Now how do we as nurses communicate effectively with a child who has hearing loss?
Don't shout.
Shouting actually distorts the sound and makes lip reading harder.
Right.
Look directly at the child.
Speak clearly and slowly.
Reduce background noise.
Turn off the TV.
Use visual aids.
Simple but effective.
This leads us to our final section, language disorders, because hearing and language are inextricably linked.
They are.
The text gives us some milestones.
Cooing at four, six months.
First words by 10, 12 months.
Sentences by 18 months.
What is the major red flag?
If a baby starts babbling, but then stops at around six months.
See, all infants babble instinctively, but deaf infants stop because they can't hear themselves.
That silence is a huge warning sign for hearing loss.
Wow.
The text distinguishes between receptive and expressive disorders.
Receptive is, I don't understand what you were saying.
Expressive is, I understand, but I can't get the words out.
And stuttering.
Parents always worry about this.
It is actually normal during the preschool years.
Their brain is working faster than their mouth.
But if it persists past age five, that's when you refer to a speech pathologist.
And finally, patient teaching.
How do we tell parents to encourage language?
Narrate your life.
I am cutting the apple.
The apple is red.
Read to them constantly.
Mimic their sounds.
It's about bathing them in language.
Okay, let's wrap this up.
We've covered a lot.
What are the key takeaways for our last minute lecture recap?
First, critical periods.
Eyes and ears develop early and have strict windows for treatment.

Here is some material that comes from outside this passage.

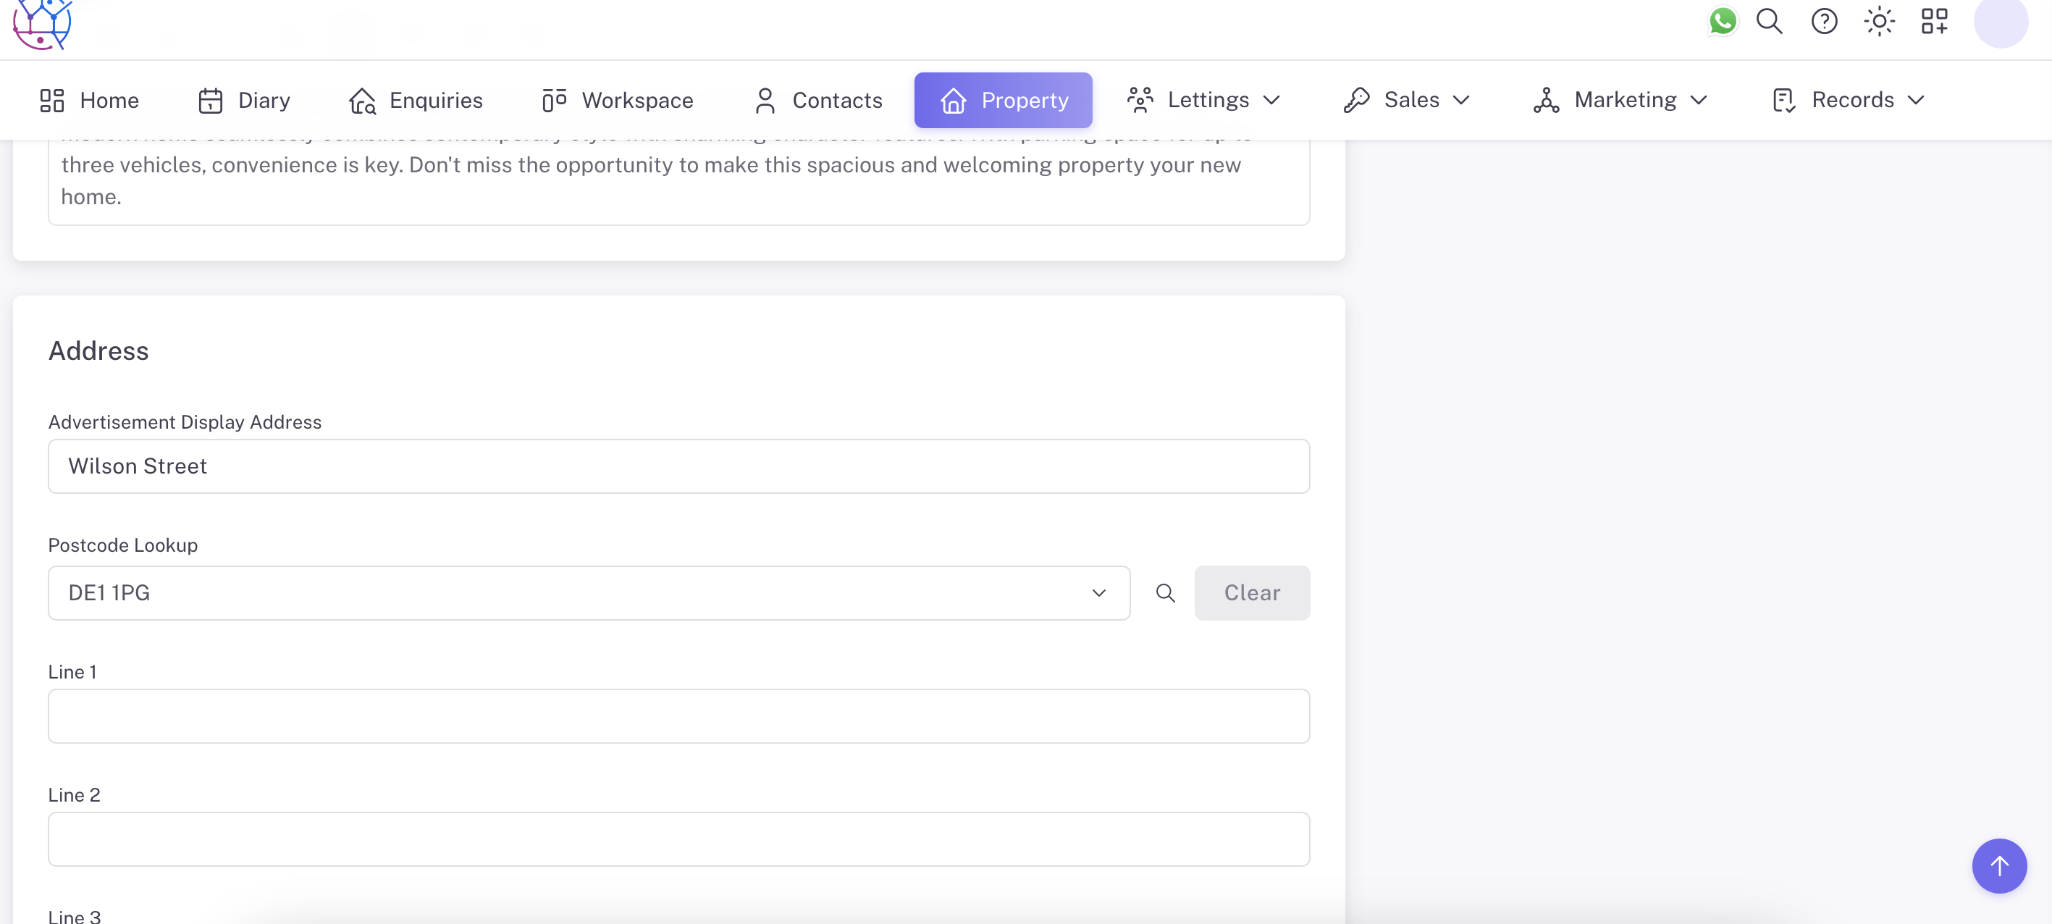2052x924 pixels.
Task: Open the Workspace section
Action: tap(617, 100)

You have to fix amblyopia by age seven.
Second,
early detection.
The nurse is the detective.
Watch for the red reflex.
Check for head tilting.
Screen for hearing early using the 136 rule.
Third, post -op safety.
Keep the pressure down.
No vomiting, no crying.
It sounds impossible with a child, but it's essential.
And fourth,
trauma.
Irrigate chemicals immediately.
Bedrest for hyphema.
And my final thought is this.
As nurses, we are the bridge.
A child with a sensory deficit is isolated.
By catching it early, you aren't just fixing an eye or an ear.
You are reconnecting that child to the world.
You are changing their entire developmental trajectory.
That is a powerful place to end.
Thank you all for listening to this deep dive into chapter 55.
Good luck with your studies and stay curious.